Mind Game, Lou et l'île aux sirènes ou encore l’anime Devilman Crybaby garnissent le CV de l’animateur et réalisateur Masaaki Yuasa. Son envol vers le grand écran ne fait cependant plus aucun doute, grâce à une fibre émotionnelle, qu’il est à même d’entretenir dans son espace déformé, dans une mutation permanente des formes et des couleurs. Ici, il revient peut-être avec l’emballage le plus simpliste et le plus revisité, mais sans en oublier une bonne dose de sincérité. La douceur semble être l’approche adoptée par le cinéaste, qui est loin de nous éblouir avec le même entrain que ses précédentes réalisations, en explorant les limites de son univers. En valorisant un drame intimiste et une rêverie chaleureuse, ce dernier donne néanmoins l’occasion aux jeunes adultes d’investir ce remous dans une vie, un deuil qui prend tout comme il est capable de tout donner en retour.

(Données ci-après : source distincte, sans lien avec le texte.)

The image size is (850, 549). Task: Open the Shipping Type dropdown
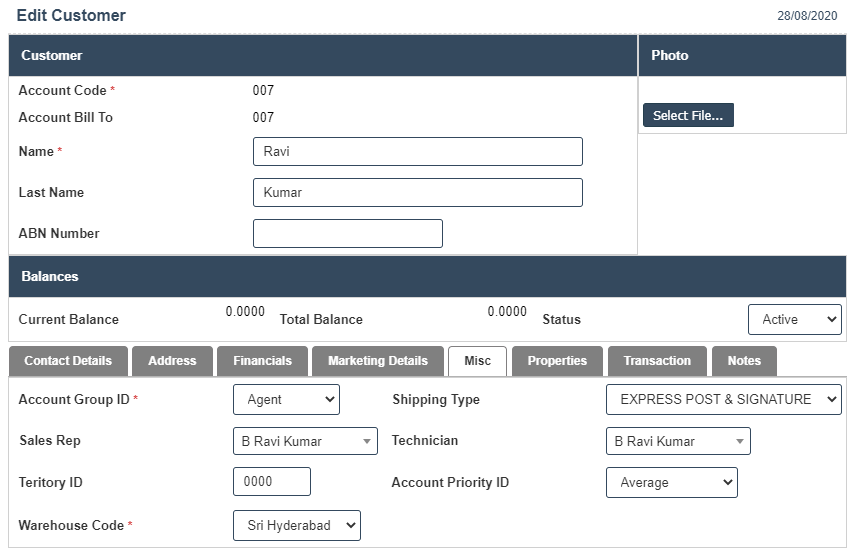723,400
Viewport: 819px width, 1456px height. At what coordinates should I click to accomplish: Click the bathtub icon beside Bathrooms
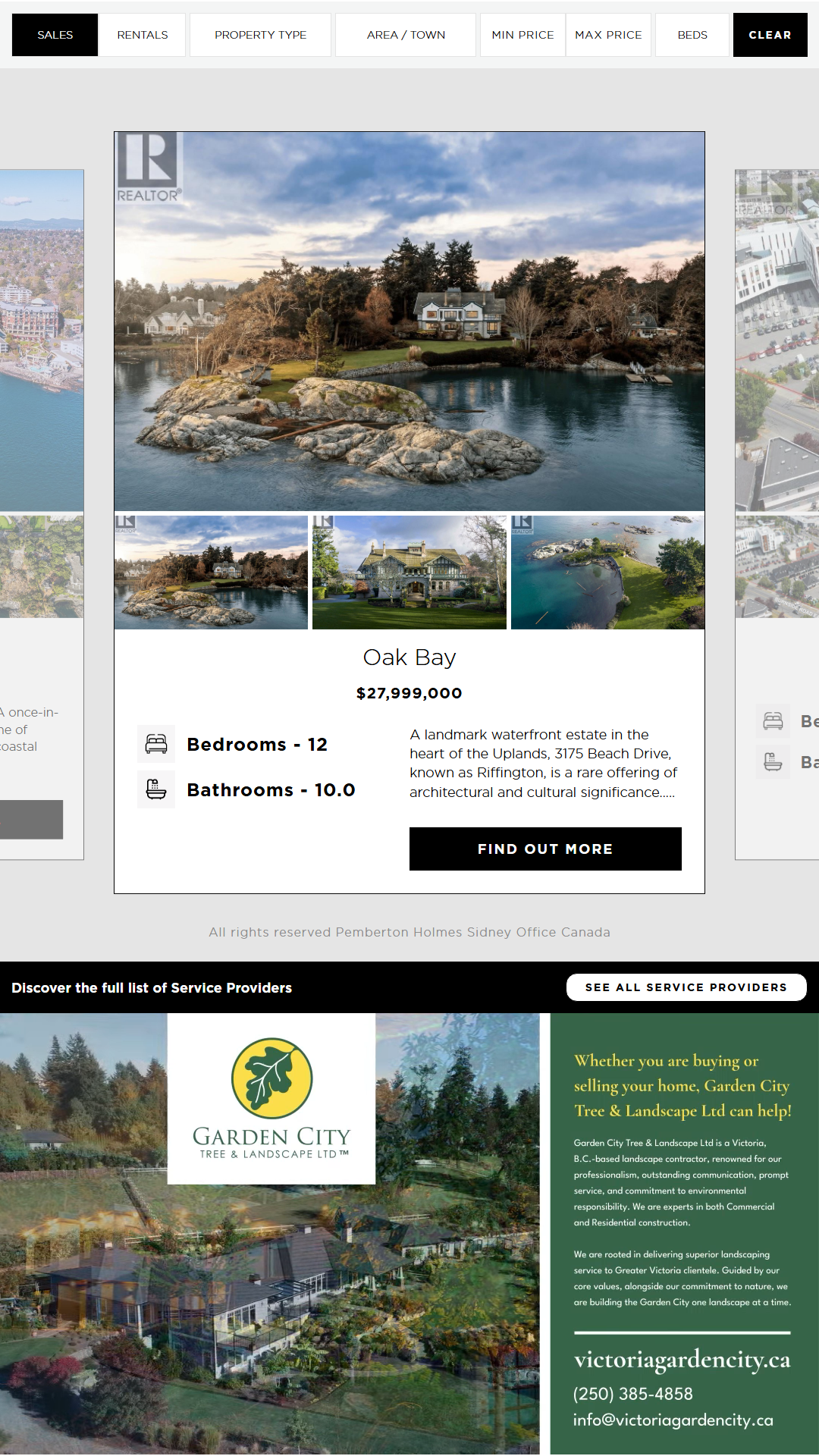(x=156, y=789)
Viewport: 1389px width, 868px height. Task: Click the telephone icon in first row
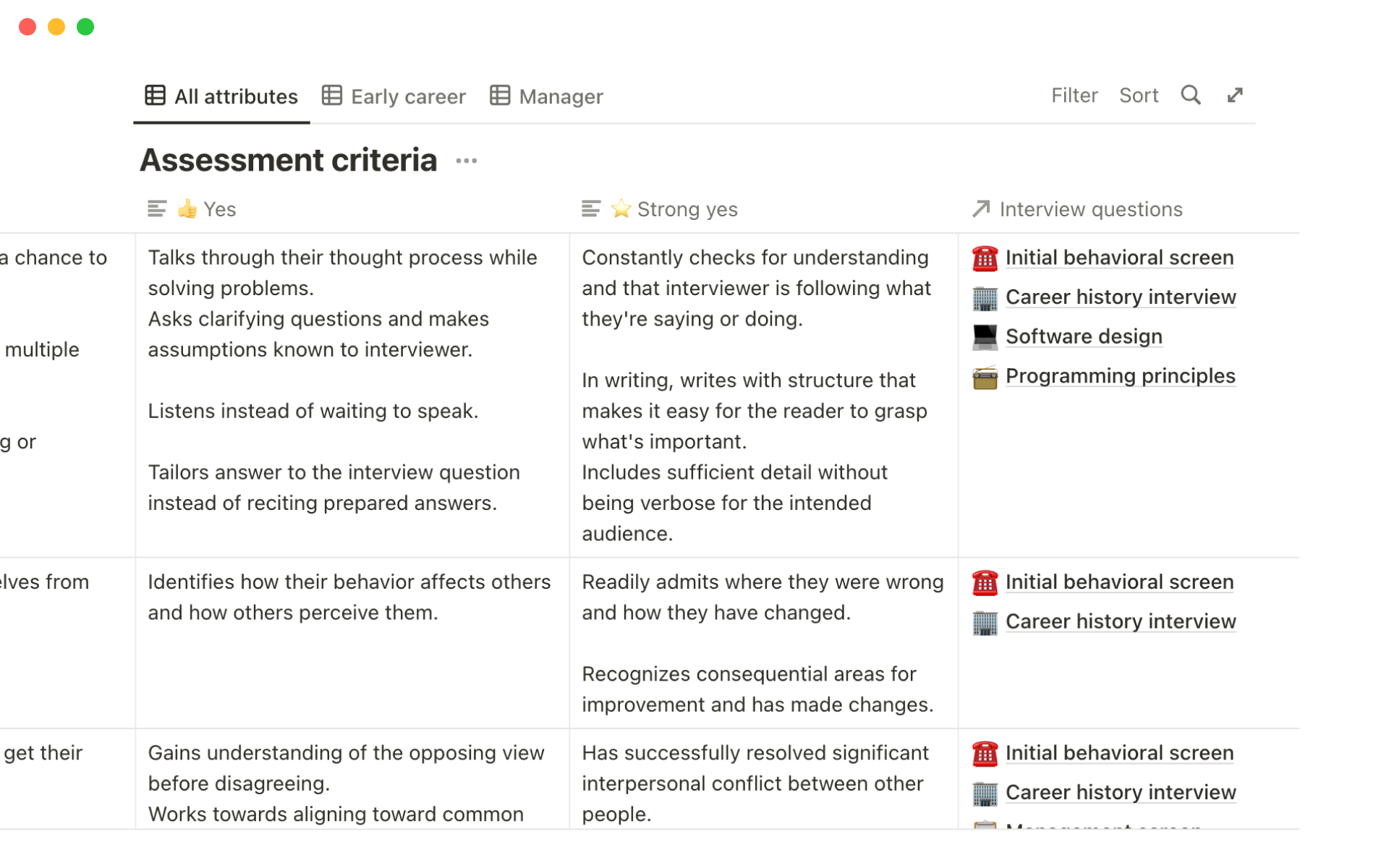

Hinakone rêve que de se laisser porter par la mer, qui la rejette toujours dans la même direction, afin qu’elle se tourne un peu plus sur la terre ferme, là où elle va rapidement découvrir les délices d’une vie amoureuse. Le portrait est niais et participe pourtant à tout ce que le récit cherchera à construire par la suite. La surfeuse va peu à peu souffrir de sa séparation avec son bien-aimé, Minato. Les symptômes sont étudiés avec un soin qui n’écarte pas la fantaisie et de styliser un peu plus l’état mental de la jeune fille, qui ne fait que se cacher derrière une barrière nostalgie, n’acceptant pas la réalité et une fatalité qui l’effraie quant à son avenir. L’eau qu’elle invoque, avec une mélancolie qui se ressent dans le ton, la pousse à préserver cette bulle, où elle baigne dans le souvenir et la mémoire d’un pompier, dont le devoir et la bienveillance furent à double tranchant.
La romance laisse donc place à une reconstruction, par le biais de personnages secondaires, dont le caractère peut surprendre, mais c’est également parce que la maturité n’est pas donnée à cette tranche d’âge, où l’on cherche encore à se définir pour soi et pour son entourage. Ce reflet d’elle-même, Hinako peine à le quitter, en conservant l’image d’un Minato, faisant corps avec ce qu’elle estimait de plus précieux dans ses activités. On opposera ainsi souvent les flammes d’un côté, révélatrices d’un amour naissant, mais également d’un danger, auquel l’héroïne devra faire face. Cela ne se fera ni dans la subtilité, ni dans un souffle épique. Tout apparaît dans une retenue, calqué sur l’échelle d’une peine, qui guérit inévitablement, avec des larmes et un sanglot émouvant que le spectateur est en droit de partager.
Entre « Ghost » et « PS I Love You », « Ride Your Wave » n’a pas à rougir face à ces autres œuvres antidépresseurs, plus mature dans leur ton et les problématiques auxquelles les héroïnes font face. L’animation de Yuasa gagne en ampleur dans une seconde partie plus entreprenante, dans l’unique but de voir fleurir les graines qu’il a patiemment semées dans une exposition classique, mais accessible. Le spectacle est tout de même au rendez-vous, où chacun pourra se faire sa propre idée du raz-de-marée qui conclue la longue réflexion et agonie de Hinako, une femme lumineuse et dont l’héroïsme s’arrête aux nuances du courage, ce qui en fait tout son charme.